Quick Tip for Families in Intensive Care: My 81-yr-old Husband’s in ICU Ventilated & Tracheostomy, Dialysis, Liver Failure, ICU’s Pushing Palliative Care!
Hi, it’s Patrik Hutzel from intensivecarehotline.com with another quick tip for families in intensive care.
So, today’s tip is another question answered from one of our readers who says, “Hi, Patrik. My 81-year-old husband, John, has osteomyelitis and he developed a sacrum pressure sore complicated by pseudomonas and he now has pneumonia from the ventilator. He has had a tracheostomy in the last few days. He’s on 24-hour hemodialysis. His kidneys are producing zero urine from an acute kidney injury. His liver is faltering causing ascites so PEG tube cannot be placed. He’s barely holding his own, I suppose from the induced coma. His eyeballs do not see me anymore. The ICU team is pushing for palliative care. Can you help me?” Absolutely, can I help you. That is from Ingrid.

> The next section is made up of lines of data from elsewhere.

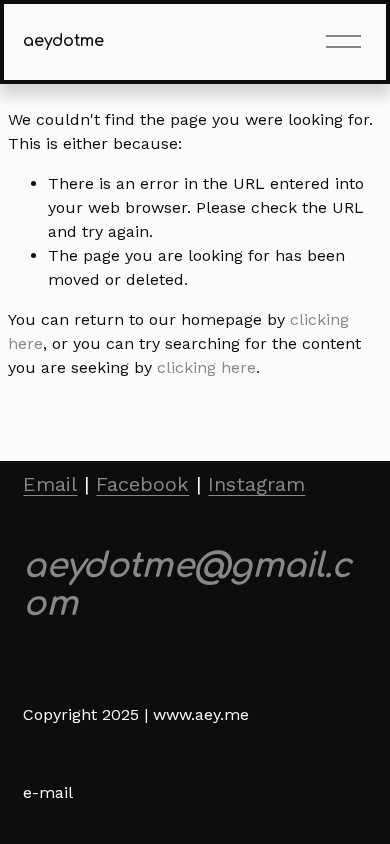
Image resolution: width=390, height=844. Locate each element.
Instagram (256, 484)
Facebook (142, 484)
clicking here (206, 367)
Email (50, 484)
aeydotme (63, 41)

So, Ingrid, here’s the thing. First off, if your husband has a tracheostomy, he should not be in an induced coma. One of the purposes of a tracheostomy is to reduce and eliminate sedation and opiates because a tracheostomy is so much easier to tolerate than a breathing tube in the mouth. No patients really need any sedation if they’re having a tracheostomy. So, that’s the first thing.
That brings me right back to what I’ve been saying for the longest that the biggest challenge for families in intensive care is simply that they don’t know what they don’t know. They don’t know what to look for. They don’t know what questions to ask. They don’t know their rights and they don’t know how to manage doctors and nurses in intensive care. That’s exactly what you are dealing with here, Ingrid, that if your husband has a tracheostomy, he does not need any sedation.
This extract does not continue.